Barbas de milho e folha de bolbo, as vezes brincava e misturava
outras ervas cada uma mais amarga que as outras, por isso, compreendo
até. Muitas vezes saber beber chá é mais um gosto que se aprende
do que se adequer.
“-Sim,
nos últimos tempos ela era mais de chá e eu fiquei pelo café.” -
fizeste uma pausa.
Já
não via tão certo como antes desde que a catarata comeu-me a
vista-de-longe mas essa tristeza que desenhas hoje no rosto é tão
igual ao qual a tua irmã trouxe cá da última vez a esta casa.
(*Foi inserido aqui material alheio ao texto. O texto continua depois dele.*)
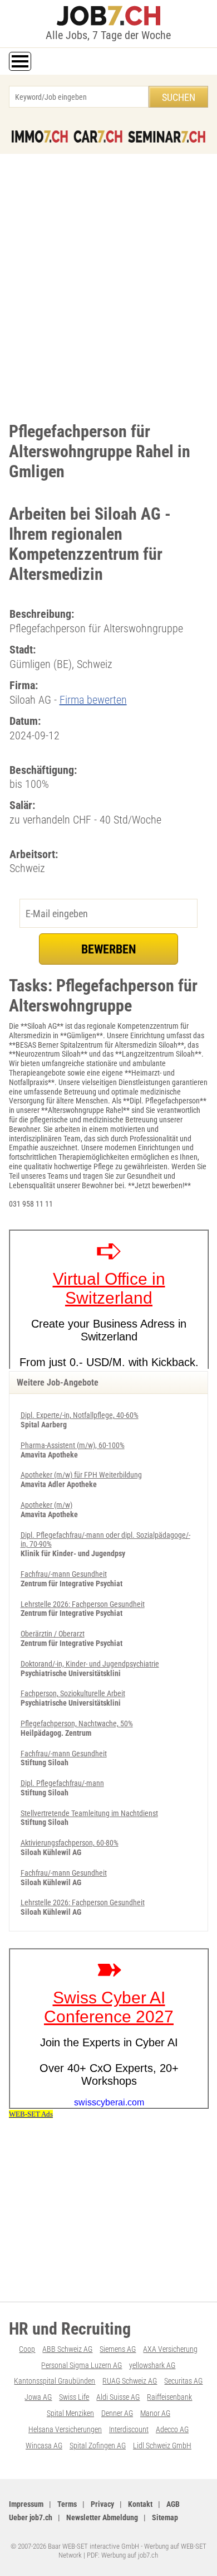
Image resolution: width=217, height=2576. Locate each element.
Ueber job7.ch (30, 2517)
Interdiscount (129, 2429)
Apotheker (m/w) (46, 1504)
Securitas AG (183, 2380)
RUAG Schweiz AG (129, 2380)
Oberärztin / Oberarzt (53, 1633)
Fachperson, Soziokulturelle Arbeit (73, 1693)
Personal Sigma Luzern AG (81, 2365)
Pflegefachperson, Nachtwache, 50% (77, 1723)
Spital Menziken (70, 2413)
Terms (67, 2504)
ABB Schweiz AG (67, 2349)
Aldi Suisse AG (118, 2397)
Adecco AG (172, 2429)
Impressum (26, 2504)
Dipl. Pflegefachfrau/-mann (62, 1783)
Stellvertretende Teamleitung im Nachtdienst (89, 1813)
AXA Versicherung (170, 2349)
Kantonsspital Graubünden (54, 2380)
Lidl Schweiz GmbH (162, 2445)
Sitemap (165, 2517)
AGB (173, 2504)
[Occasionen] (97, 136)
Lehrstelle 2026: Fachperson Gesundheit (83, 1604)
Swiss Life (74, 2397)
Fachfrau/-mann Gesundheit (64, 1574)
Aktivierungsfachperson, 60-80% (70, 1842)
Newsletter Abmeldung (102, 2517)
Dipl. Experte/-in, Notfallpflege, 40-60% (80, 1415)
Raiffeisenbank (169, 2397)
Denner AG (117, 2413)
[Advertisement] (108, 285)
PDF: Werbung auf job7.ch (122, 2555)
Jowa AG (38, 2397)
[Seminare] (166, 136)
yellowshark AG (152, 2365)
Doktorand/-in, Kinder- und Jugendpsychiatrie (90, 1663)
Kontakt (140, 2504)
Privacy (102, 2504)
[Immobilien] (40, 136)
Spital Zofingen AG (98, 2445)
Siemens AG (118, 2349)
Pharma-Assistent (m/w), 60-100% (73, 1445)
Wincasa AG (44, 2445)
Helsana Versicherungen (65, 2429)
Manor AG (155, 2413)
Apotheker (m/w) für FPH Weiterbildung (81, 1474)
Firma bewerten (93, 699)
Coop (27, 2349)
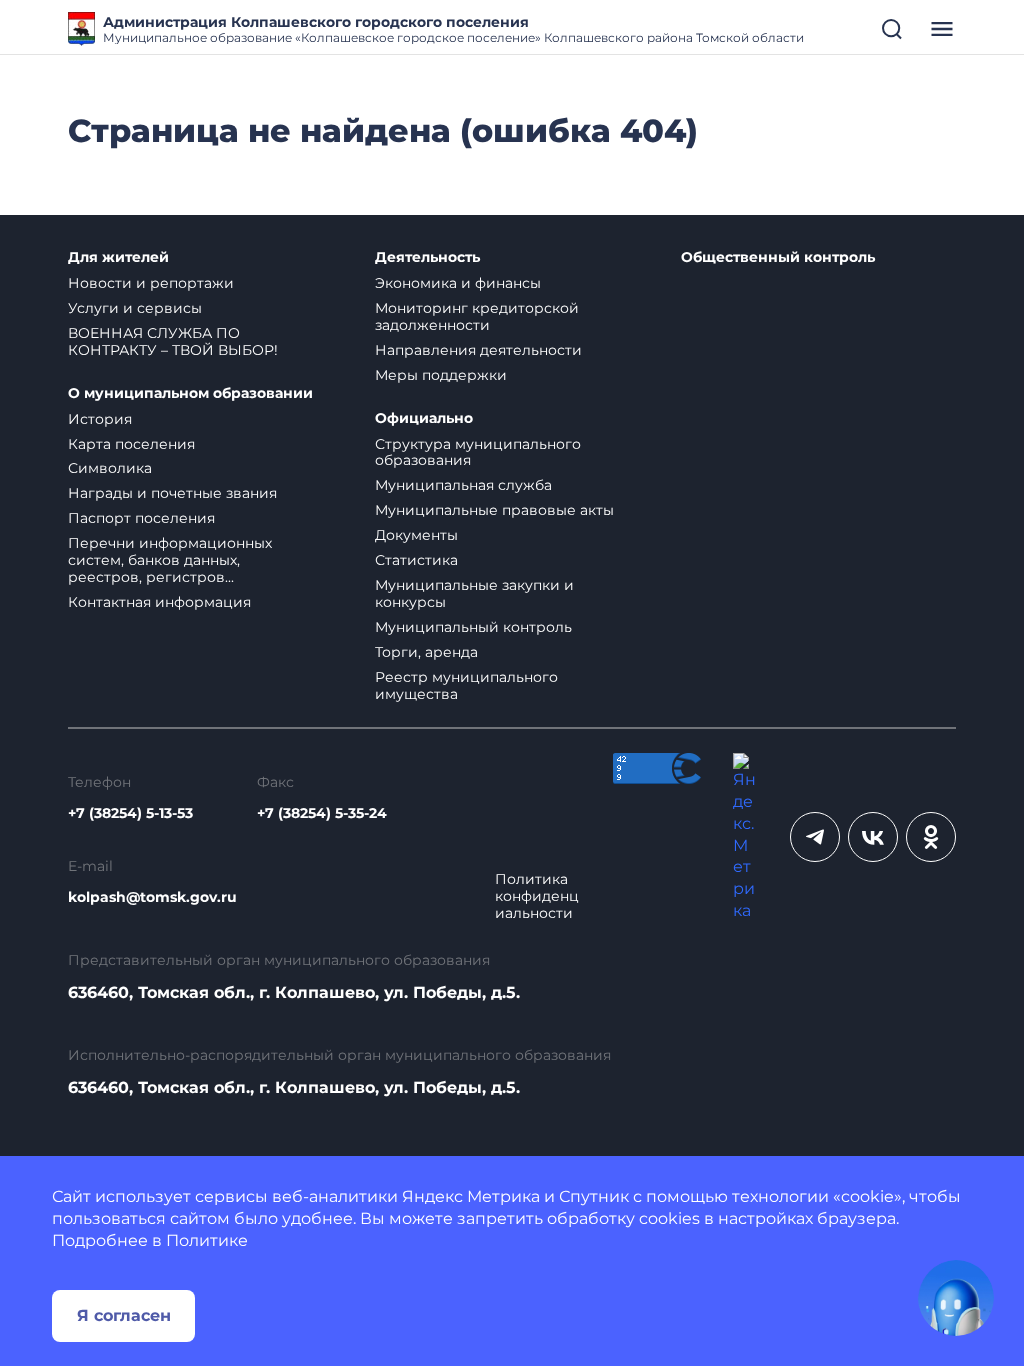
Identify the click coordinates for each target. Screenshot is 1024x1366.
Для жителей (118, 257)
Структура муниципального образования (478, 452)
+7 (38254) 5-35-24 (322, 813)
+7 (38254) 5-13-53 (130, 813)
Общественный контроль (778, 257)
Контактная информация (159, 602)
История (100, 419)
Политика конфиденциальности (537, 896)
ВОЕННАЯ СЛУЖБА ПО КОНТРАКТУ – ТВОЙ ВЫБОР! (173, 341)
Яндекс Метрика (471, 1196)
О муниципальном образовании (190, 393)
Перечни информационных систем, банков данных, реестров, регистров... (170, 560)
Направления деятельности (478, 350)
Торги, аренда (426, 652)
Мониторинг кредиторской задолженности (477, 316)
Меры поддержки (441, 375)
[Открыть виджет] (956, 1298)
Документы (416, 535)
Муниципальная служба (463, 485)
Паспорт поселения (141, 518)
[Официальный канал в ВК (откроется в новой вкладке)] (873, 837)
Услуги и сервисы (135, 308)
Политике (207, 1240)
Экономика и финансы (458, 283)
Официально (424, 418)
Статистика (416, 560)
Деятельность (427, 257)
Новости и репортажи (151, 283)
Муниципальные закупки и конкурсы (474, 593)
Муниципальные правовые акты (494, 510)
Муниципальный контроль (473, 627)
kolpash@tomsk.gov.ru (152, 897)
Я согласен (124, 1315)
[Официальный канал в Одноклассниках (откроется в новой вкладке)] (931, 837)
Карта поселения (131, 444)
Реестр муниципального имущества (466, 685)
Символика (110, 468)
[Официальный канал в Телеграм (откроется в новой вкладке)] (815, 837)
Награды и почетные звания (172, 493)
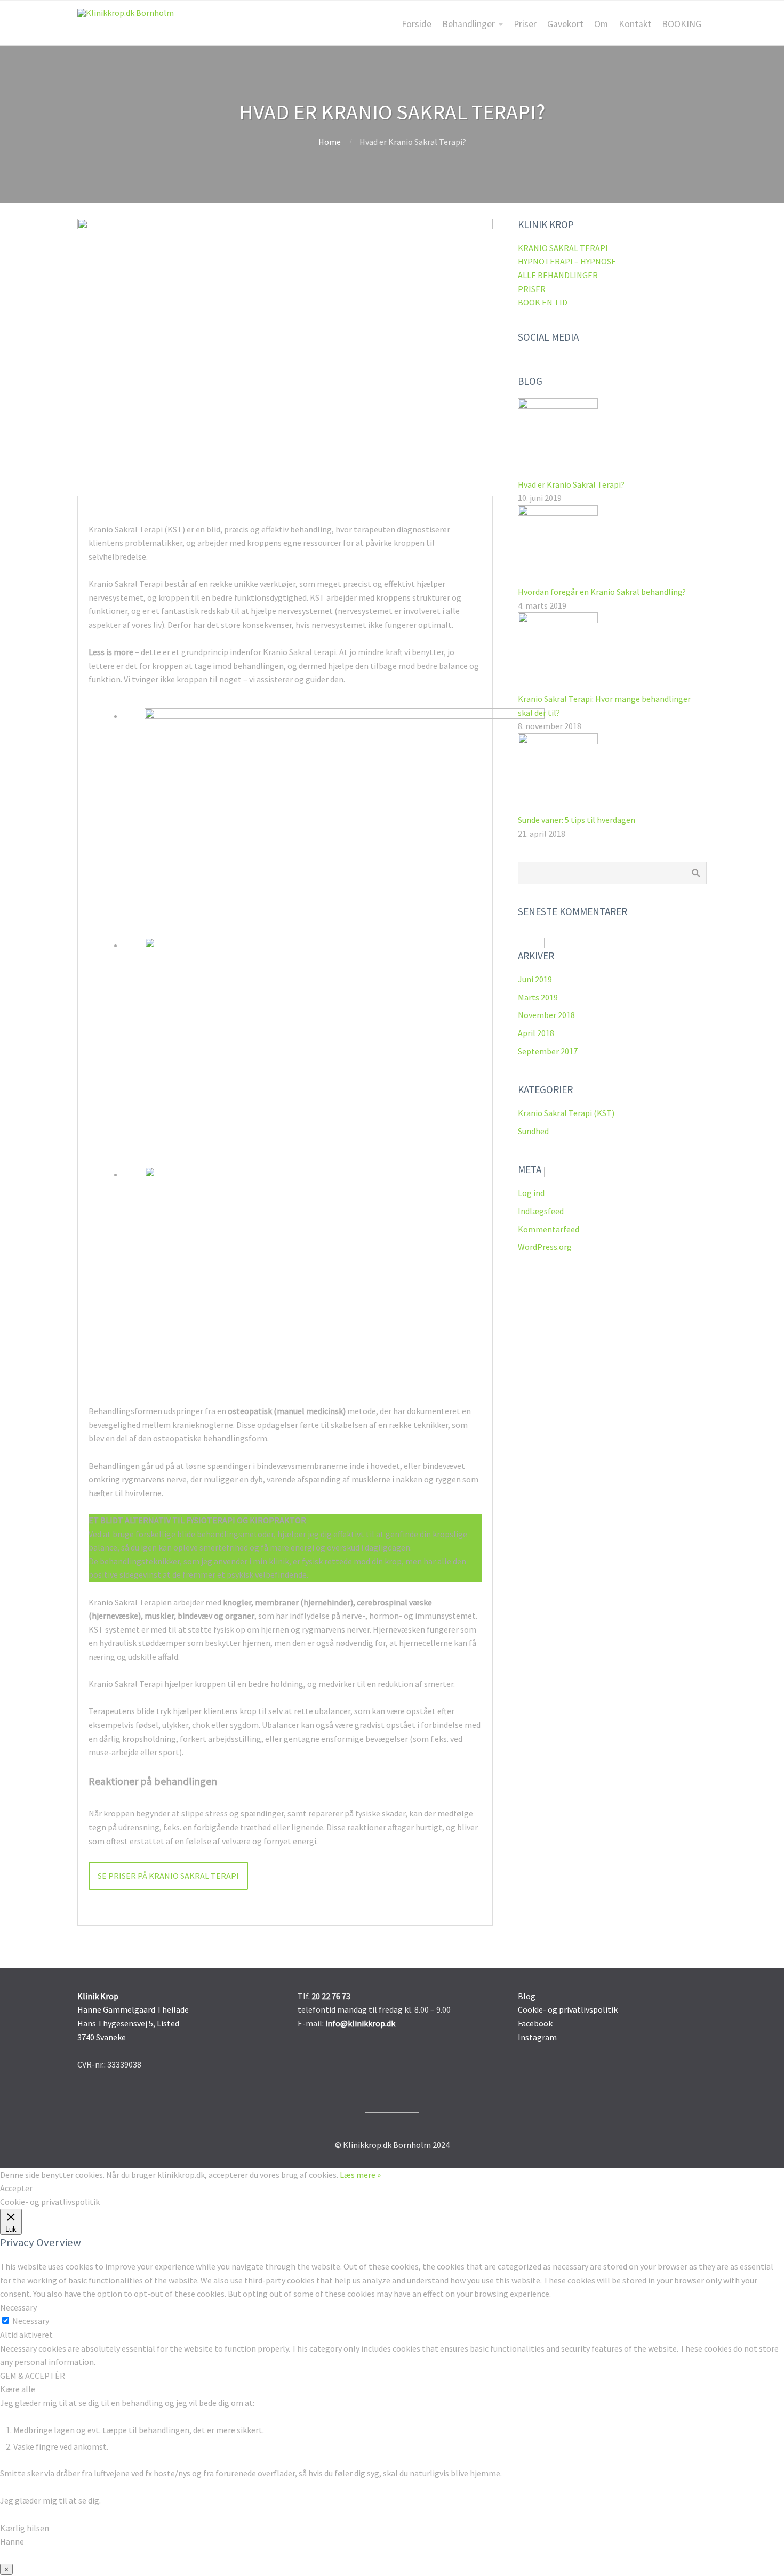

Tinha as mesmas feições esse desalento mas com alma de outrem. Há
coisas que só o tempo te ensinam e tu hoje já ouviste demais e não
tenho mais respostas para te dar ou pelo menos não aquelas que andas
a procuras.
Levanto-me
do sofá roído pelos gatos e poiso a chávena em cima da mesa de
cabeceira. Perto das onze, já devias estar farta da voz e cheiro
desta velha. Enquanto o meu corpo semi-curvado la se tentava deslocar
a jeito, tu interrompeste: - O resto do sonho...” - bebericaste as
palavras quase como num suspiro para arrefecer a chávena.
“-'Quê?”
“-O
resto do sonho, foi só isso? Eu não percebo porque …” - Voltei
a enterrar o rabo no sofá e com a mão calejada do tempo penteio uns
fios brancos para trás: “-O sonho não é nada, o sonho foi
meramente um inicio, foi o que aconteceu no dia seguinte onde as
coisas se tornam interessantes. - Fiz uma pausa maior que a tua,
distraída servia mais chá.
Sempre
fora tão difícil explicar-te estas coisas que não estão escritas
em livros nem ensinadas em escolas. São como contaminações de boca
em boca. É assim que a gente aprende por estes bairros. Mas tu, é
mais complicado ainda, contigo é devagaroso, quase podíamos ir
buscar a morte juntas que mesmo assim, desconfio, lá não
chegávamos. Principalmente depois de tudo o que aconteceu. A forma
como vos afetou a ambas.
“-Explica-me,
valha-me Deus!”; o nervosismo já se tinha apoderado da tua
garganta.
“-Não
sei mais do que tu cachopa, não sei mais do que tu... mas mesmo que
fosse em sonho ver o rosto dele aos berros pelo seu nome, com os
desespero que lhe segurava a voz: “-Mas pára! Por favor pára de
te por em risco! Pára de te pores em perigo..., no mal que te fazes
e enquanto, eu, o estúpido aqui... -” as palavras dele pairavam
como uma nuvem de algodão doce sobre o preto-cizentado da tela
onírica criada pelo seu cérebro entupido. Enquanto poisava a
ninhada na areia e ele gesticulava em jeito de cinema mudo, dentro do
seu devaneio, ela teve a breve sensação de um sorriso desenhado a
batom vermelho no seu rosto. Sentiu-se como uma heroína, uma
fada-madrinha, a guardiã de um conto de criança – mas ela não
percebeu. A tua irmã não percebeu o significado de nada.
Quando
acordou com a luz a bater-lhe nos olhos lembrava-se de cada detalhe,
como te disse aquela cabecinha era quase uma câmara de filmar, mas
ela pensou que era a medicação a fazer efeito finalmente que aquele
era um bom dia, o primeiro em muitos em que não ia chorar.
Depois
de um café, uma torrada e meia-hora ao telefone com alguém,
trancou-se na casa de banho, com uma almofada, abafava os seus gritos
de choros até ele chamar o seu nome para ela ver algo que se estava
a passar na sala.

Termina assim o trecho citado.